Senza top player (la Roma ne ha soltanto due, ma Francesco Totti e Daniele De Rossi sono ormai calciatori ultratrentenni) la leva del merchandising non può esplodere. E’ una equazione matematica. Giusto investire sui giovani o puntare su calciatori di medio-alto livello, ma per penetrare sui mercati internazionali servono calciatori conosciuti in tutto il mondo, non solo nel paese di origine. Tutti i più importanti club europei, inoltre, si affidano ad attività di co-marketing in ambito sponsorizzativo. E’ il caso del Manchester United legatosi, da quest’anno, al marchio Chevrolet per oltre 73 milioni di euro (precedentemente Aon pagava 23,4 milioni). Il Paris Saint Germain ha stretto rapporti con Fly Emirates (32 milioni), il Barcellona con Qatar Airways (30,5 milioni) e il Real Madrid, dopo l’esperienza Bwin, si è sposata commercialmente con Emirates (30 mln), mentre il Bayern Monaco è da anni firmato da Deutsche Telekom (27 milioni).
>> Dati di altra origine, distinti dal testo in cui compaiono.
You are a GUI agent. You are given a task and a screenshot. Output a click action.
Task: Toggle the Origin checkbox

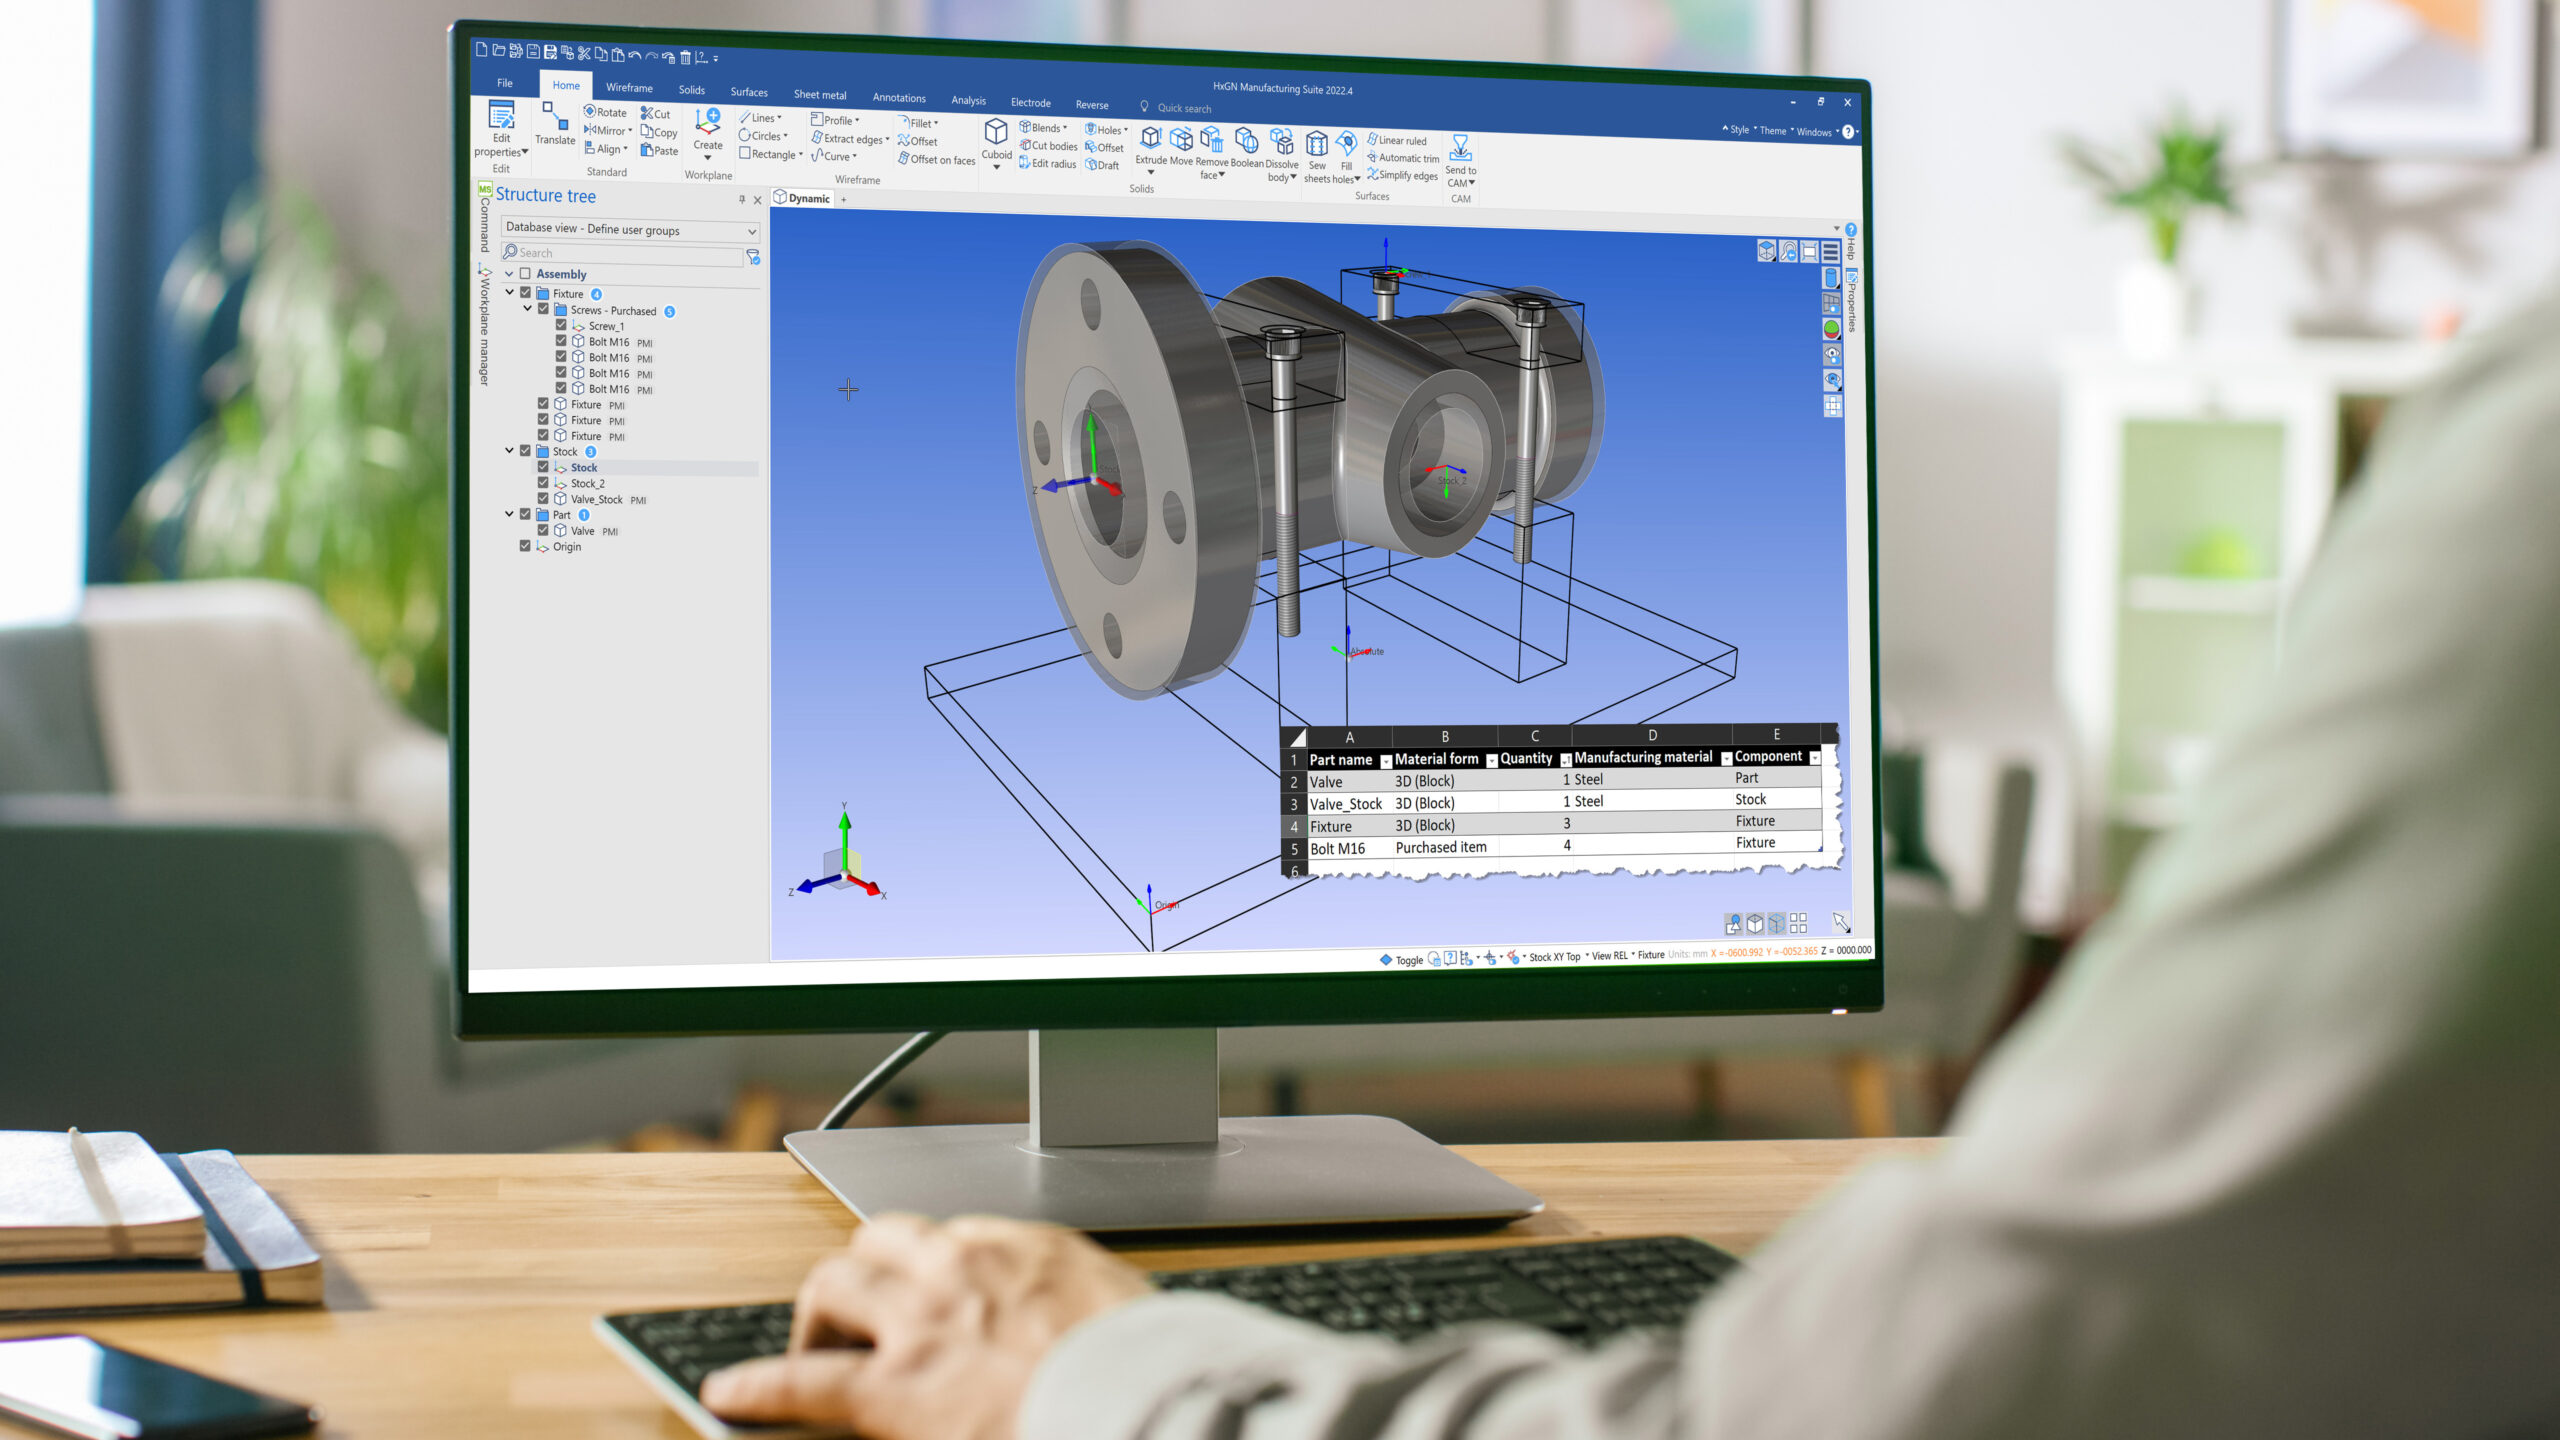pos(525,546)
SPONSOR. I Red Devils sono attualmente il punto di riferimento di chi investe in sponsorizzazioni. Complessivamente tra commerciale e tecnico generano più di 173 milioni di euro (ben 94 milioni da Adidas, a partire dalla prossima stagione), e nell’ultimo anno, secondo quanto riportato da Repucom, hanno stretto accordi cosiddetti “regionali” (con singoli sponsor in specifici mercati geografici) per 32 milioni di euro per un totale di 38 contratti. Solo considerando i due contratti principali, il club inglese è nettamente superiore al fatturato annuale della Roma. Una distanza siderale che aumenta sommando i ricavi da stadio e i diritti audiovisivi, in crescita di anno in anno (ben 423,8 milioni nel 2013).